(WHAT THE TASK REQUIRES)
In the entries below, find the line containing "The height and width of the screenshot is (397, 868).", then copy it and every later line exactly, ending with the last line.

━━━ SUPPLIED INFORMATION ━━━

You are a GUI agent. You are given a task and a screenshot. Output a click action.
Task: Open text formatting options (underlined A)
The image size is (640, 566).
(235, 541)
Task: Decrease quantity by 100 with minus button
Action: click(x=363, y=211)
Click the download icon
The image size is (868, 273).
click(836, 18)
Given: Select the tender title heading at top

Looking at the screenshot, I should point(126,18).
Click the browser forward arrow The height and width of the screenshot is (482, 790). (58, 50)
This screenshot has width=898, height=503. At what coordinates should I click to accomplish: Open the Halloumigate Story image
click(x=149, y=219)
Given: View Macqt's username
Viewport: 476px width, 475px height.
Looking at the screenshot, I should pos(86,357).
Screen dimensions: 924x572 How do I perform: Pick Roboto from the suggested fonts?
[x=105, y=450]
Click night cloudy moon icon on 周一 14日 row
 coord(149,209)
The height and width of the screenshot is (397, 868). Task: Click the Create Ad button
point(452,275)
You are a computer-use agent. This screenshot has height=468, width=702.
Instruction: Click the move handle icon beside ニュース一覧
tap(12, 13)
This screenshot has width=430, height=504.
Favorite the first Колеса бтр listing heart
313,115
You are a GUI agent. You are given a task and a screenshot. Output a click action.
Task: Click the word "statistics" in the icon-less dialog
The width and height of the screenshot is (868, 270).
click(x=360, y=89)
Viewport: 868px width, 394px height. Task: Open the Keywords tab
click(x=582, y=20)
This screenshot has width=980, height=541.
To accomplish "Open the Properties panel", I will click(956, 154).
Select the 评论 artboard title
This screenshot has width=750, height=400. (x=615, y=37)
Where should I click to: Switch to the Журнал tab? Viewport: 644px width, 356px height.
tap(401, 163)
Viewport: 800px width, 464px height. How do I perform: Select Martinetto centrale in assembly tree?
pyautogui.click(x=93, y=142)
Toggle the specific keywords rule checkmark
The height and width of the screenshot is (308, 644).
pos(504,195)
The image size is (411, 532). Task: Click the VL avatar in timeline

━━━

(SOLUTION TO THE EXERCISE)
The height and width of the screenshot is (397, 868). Task: Click the Create Ad button
point(452,275)
You are a computer-use agent. This screenshot has height=468, width=702.
Instruction: Click the move handle icon beside ニュース一覧
tap(12, 13)
This screenshot has width=430, height=504.
Favorite the first Колеса бтр listing heart
313,115
You are a GUI agent. You are given a task and a screenshot. Output a click action.
Task: Click the word "statistics" in the icon-less dialog
The width and height of the screenshot is (868, 270).
click(x=360, y=89)
Viewport: 868px width, 394px height. Task: Open the Keywords tab
click(x=582, y=20)
This screenshot has width=980, height=541.
To accomplish "Open the Properties panel", I will click(956, 154).
Select the 评论 artboard title
This screenshot has width=750, height=400. (x=615, y=37)
Where should I click to: Switch to the Журнал tab? Viewport: 644px width, 356px height.
tap(401, 163)
Viewport: 800px width, 464px height. How do I perform: Select Martinetto centrale in assembly tree?
pyautogui.click(x=93, y=142)
Toggle the specific keywords rule checkmark
The height and width of the screenshot is (308, 644).
pos(504,195)
The image size is (411, 532). Task: Click the VL avatar in timeline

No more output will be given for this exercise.